At the age of 16, Rosberg progressed to car racing, competing in three races for the 2001 Formula BMW Junior Cup Iberia finishing in 18th in the Drivers' Championship with 38 points. For his first full season of car racing, he drove for VIVA Racing in the 2002 Formula BMW ADAC Championship, winning the drivers' title with nine victories from twenty races and amassing 264 points. For winning the title, Rosberg drove a Williams FW24 at a test session at the Circuit de Catalunya on 3 December. At the time, he became the youngest person ever to drive a Formula One car.

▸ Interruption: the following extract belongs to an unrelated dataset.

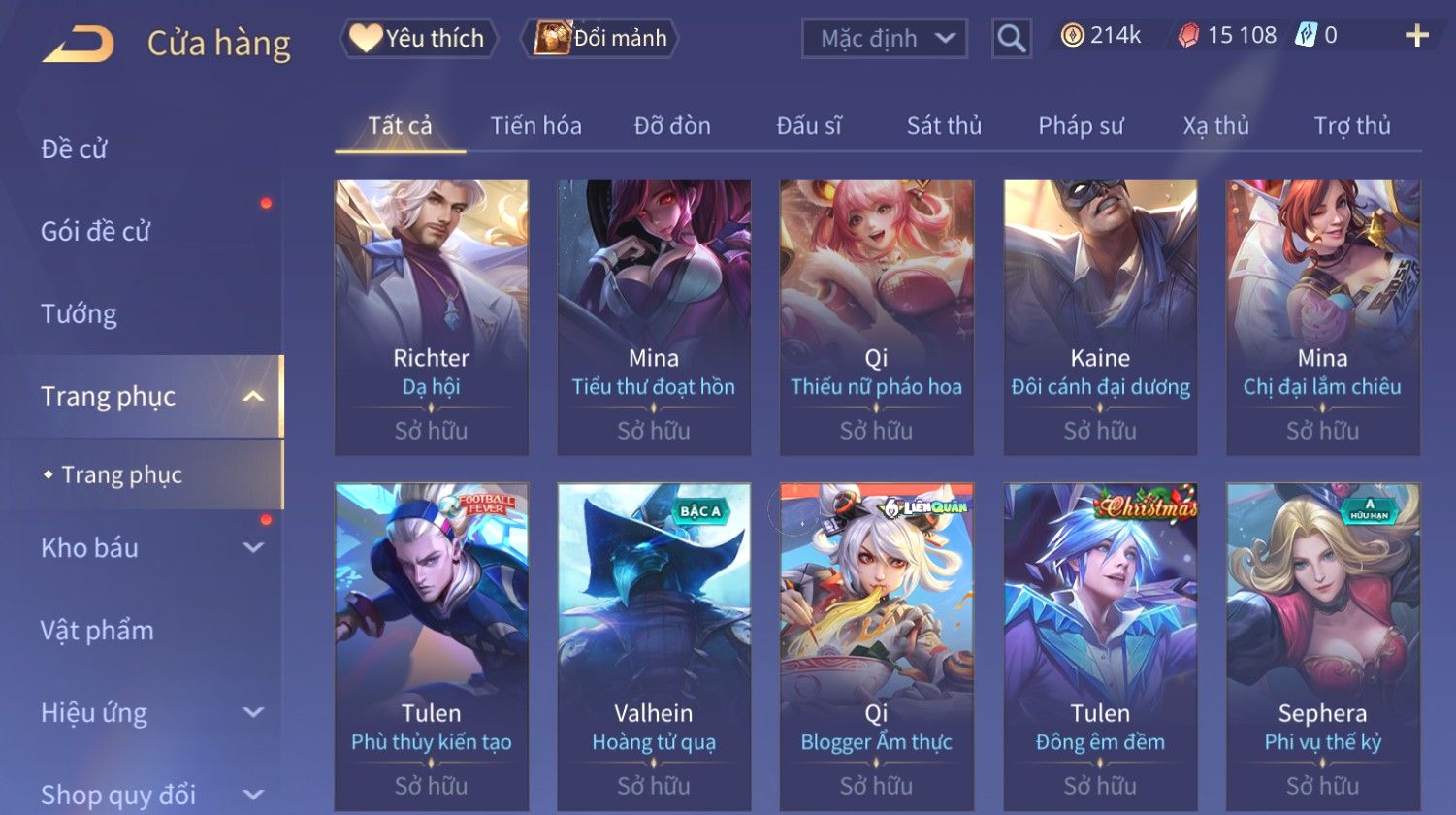Open the search magnifier icon

[1012, 39]
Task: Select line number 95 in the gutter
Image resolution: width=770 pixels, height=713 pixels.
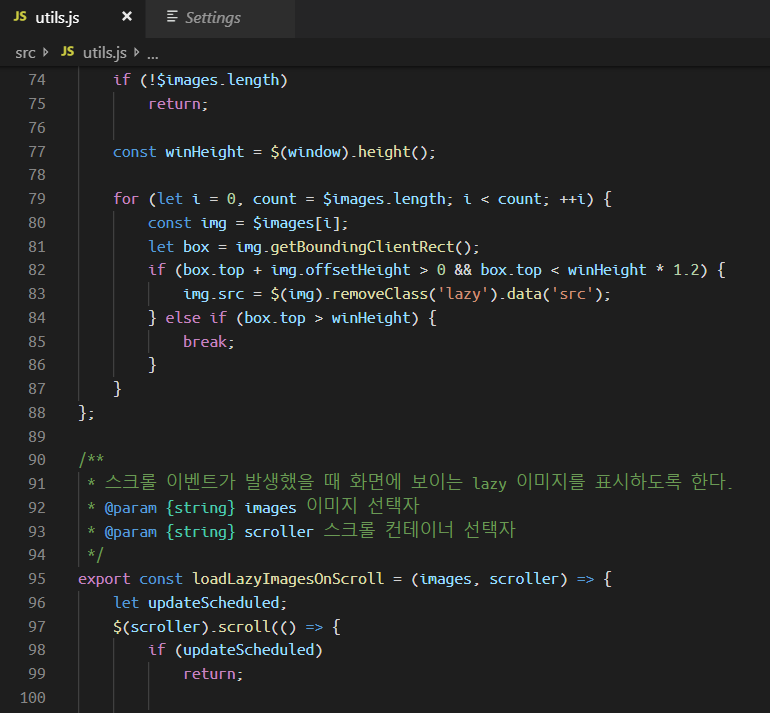Action: click(36, 579)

The 2003 season saw Rosberg progress to the higher-tier Formula 3 Euro Series with Team Rosberg. Driving a Dallara F303-Opel car, he won once at the Bugatti Circuit and took five podium finishes for eighth in the Drivers' Championship with 45 points. He was second in the Rookie Cup to Christian Klien. In November 2003, Rosberg was given a test in a Formula 3000 car at the Circuito de Jerez by Paolo Coloni, the team owner of Scuderia Coloni, as preparation for future F1 testing with Williams. That same month, he entered the Macau Grand Prix and the Korea Super Prix with Carlin Motorsport, finishing 11th in Korea. Rosberg tested twice more for Williams in a modified FW25A car at the Circuit de Catalunya in December and January 2004 for them to evaluate his ability as a test driver.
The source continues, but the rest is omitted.